Именно в это время, когда нервы Гроссмана были так напряжены, редактор "Знамени" В. М. Кожевников попросил его дать роман в "Знамя". Гроссман сидел без копейки, и Кожевников, возможно, имея об этом сведения, предложил ему солидный аванс - под произведение, которого не читал. Гроссман согласился не сразу, он попробовал испытать Кожевникова, предложил ему "Тиргартен". Журнал пожелал рассказ напечатать. Кожевников довел его до верстки, но цензура запретила рассказ, увидев в произведении о немцах аллюзии с советской действительностью. Кожевников тут ни при чем, он не хитрил, он и впрямь хотел рассказ напечатать. Гроссман в этом убедился. По крайней мере, Кожевников сумел его убедить. И Гроссман окончательно решил связать судьбу романа со "Знаменем". Надо учесть и то, что Гроссман в свое время был близок этому журналу, несколько его вещей увидело свет на страницах "Знамени". А журнал был заинтересован в романе Гроссмана, потому что первая книга - "За правое дело" - пользовалась прочным успехом, и вторая книга привлекла бы огромное количество читателей, подняла бы весьма поблекший - по сравнению с блеском "Нового мира" - авторитет журнала.

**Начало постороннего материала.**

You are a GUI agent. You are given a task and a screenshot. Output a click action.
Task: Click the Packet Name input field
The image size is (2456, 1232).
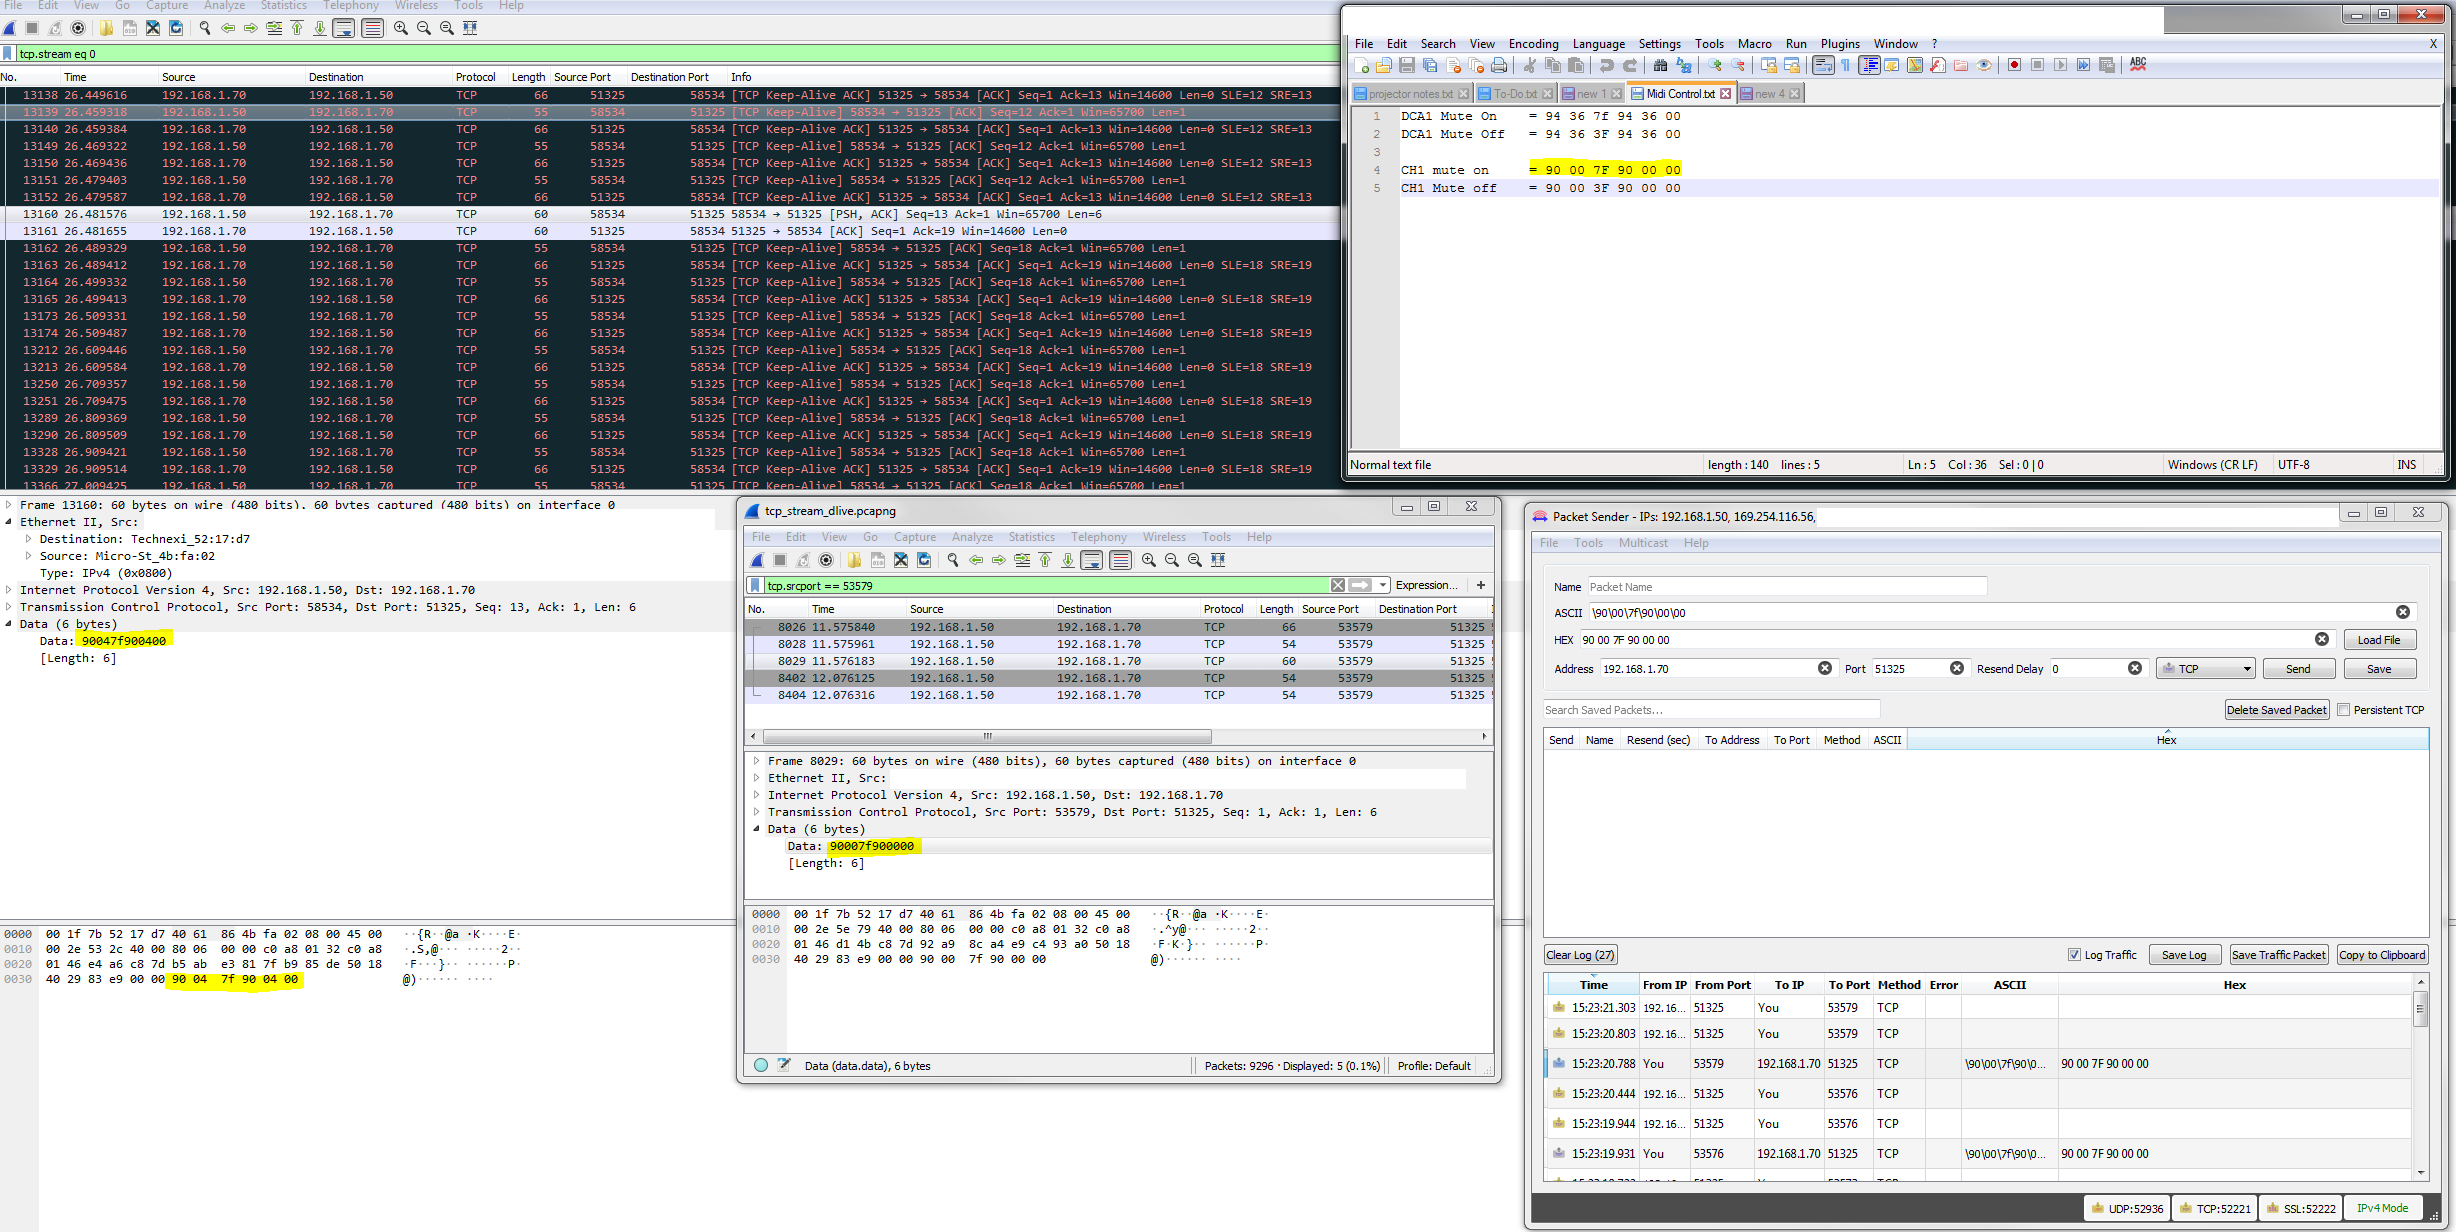point(1785,587)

К этому надо добавить, что несколько (два или три) отрывков из "Жизни и судьбы", напечатанных в разных газетах (один отрывок, странно сказать, в "Вечерке"), взбудоражили литературную среду, о них заговорили, и в то же время, читая их, нельзя было угадать всей сути романа. Предполагаю, что определенную роль во всем деле сыграл Кривицкий, ставший влиятельным членом редколлегии "Знамени": после смерти Сталина он понял, что совершил оплошность, отказавшись заодно с Симоновым печатать "За правое дело". А вдруг и вторую часть ожидает такой же успех? Впрочем, может быть, я ошибаюсь. Кривицкий - это орешек. Во время войны он благодетельствовал Платонову. Однажды, заранее условившись, мы с Гроссманом пришли к Платонову и вдруг в темноте узкого коридорчика приблизился к нам Платонов и прошептал: "Братцы, у меня Кривицкий, так что..." Но быстро вслед за Платоновым появился Кривицкий и сказал, заикаясь: "Здравствуйте, я вышел к вам, чтобы Андрей Платонович не успел меня обругать".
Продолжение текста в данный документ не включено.